The second task of this effort is to establish an association between medical events and descriptions. Jiang et al [17] developed a rule-based system to associate descriptions with clinical entities. Aramaki et al [25] proposed a model combining patterns and an SVM classifier to identify the relationship between drugs and their effects. Patrick and Li [26] implemented an SVM classifier, consisting of local context features and semantic features, to identify the relationship between medical terms. However, the descriptions are always sparse. For example, there are many possible descriptions for “咳痰” (expectoration), such as “色黄,质粘” (literally “color yellow, sticky”) or “白色泡沫” (white foam) and so on. In this situation, only considering local or semantic features is not enough. The Normalized Google Distance (NGD) proposed by Cilibrasi et al [27] provides us with a suitable tool to address this issue. Based on the World Wide Web, we can easily estimate the relatedness of medical events and descriptions. Besides, temporal information is important for many medical applications. A number of studies [28,29,30] have addressed various topics of temporal representation and reasoning with medical data. However, to the best of our knowledge there’s little research on the extraction of temporal information from Chinese EMRs.

In summary, we propose a novel, data-driven framework to efficiently extract medical information from Chinese EMR narratives. The framework aims to convert the unstructured free text in Fig 1a into structured records shown in Fig 1b. The proposed framework depends minimally on common NLP tools except for their basic lexical analysis capabilities. It can be considered a hybrid approach, which combines the core lexica of medical terms, an iterative bootstrapping algorithm to accrue more accurate terms into the lexica and an SVM algorithm to compute correlations between terms and descriptions. The methods and algorithms are data-driven, weakly supervised, and robust against variations and noises that are often present in a large corpus.

Materials and Methods

Electronic medical records

A real world dataset of 24,817 de-identified EMRs from hospitalized infection patients were collected from the Guangdong Provincial Hospital of Traditional Chinese Medicine (GPHTCM) in Guangdong, China. The study was approved by the Ethics Committee of GPHTCM.
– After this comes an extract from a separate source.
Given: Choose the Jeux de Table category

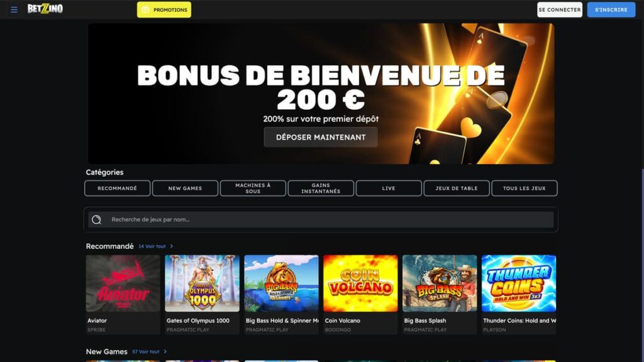Looking at the screenshot, I should tap(457, 189).
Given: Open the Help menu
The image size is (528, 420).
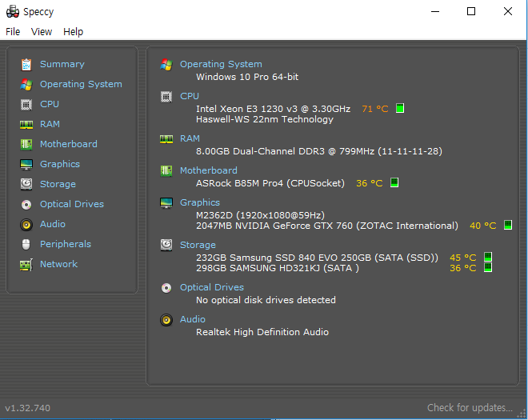Looking at the screenshot, I should pyautogui.click(x=73, y=32).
The extraction was performed on the History of Present Illness (HPIs) for demonstration purposes. The targets of extraction can be extended to many other free text sections in the Chinese EMRs, including Chief Complaint (CC), Past Medical History (PMH) and Treatment Records (TR). The resulting structured records contain dated events with an optional description.

The 24,817 HPIs were divided randomly into three parts, a training set containing 24,317 records, a hold-out set of 400 records (GD-400) and a tuning set of 100 records (GD-100). The framework was trained on the training set. Parameter tuning was done on GD-100. All testing and comparisons were done on GD-400. GD-400 and GD-100 were labeled with temporal terms, medical terms and the associated descriptions by two human judges. Where there was disagreement between the two, a third judge was brought in to resolve the difference by selecting and confirming one of the two different annotations. In fact, the two judges agreed on about 95% of the labels. GD-400 contains 9019 medical terms, 1384 temporal terms and 6112 (time-event) tuples. 2262 descriptions are associated with a medical event. GD-100 contains 331 disease terms and 166 drug terms. Other terms in GD-100 were not labeled, as they were not used in parameter turning.

Extraction workflow

To accomplish our goal, we first constructed a comprehensive cross-domain medical dictionary by enriching a collection of core Chinese medical term lexica using pattern iterations, dynamic terms and directional or extensional prefix updates. Then the cross-domain dictionary was used to recognize clinical named entities in the Chinese EMRs. Finally, a statistical model was learned to infer correlations between the events and auxiliary information. This workflow is detailed in Fig 3.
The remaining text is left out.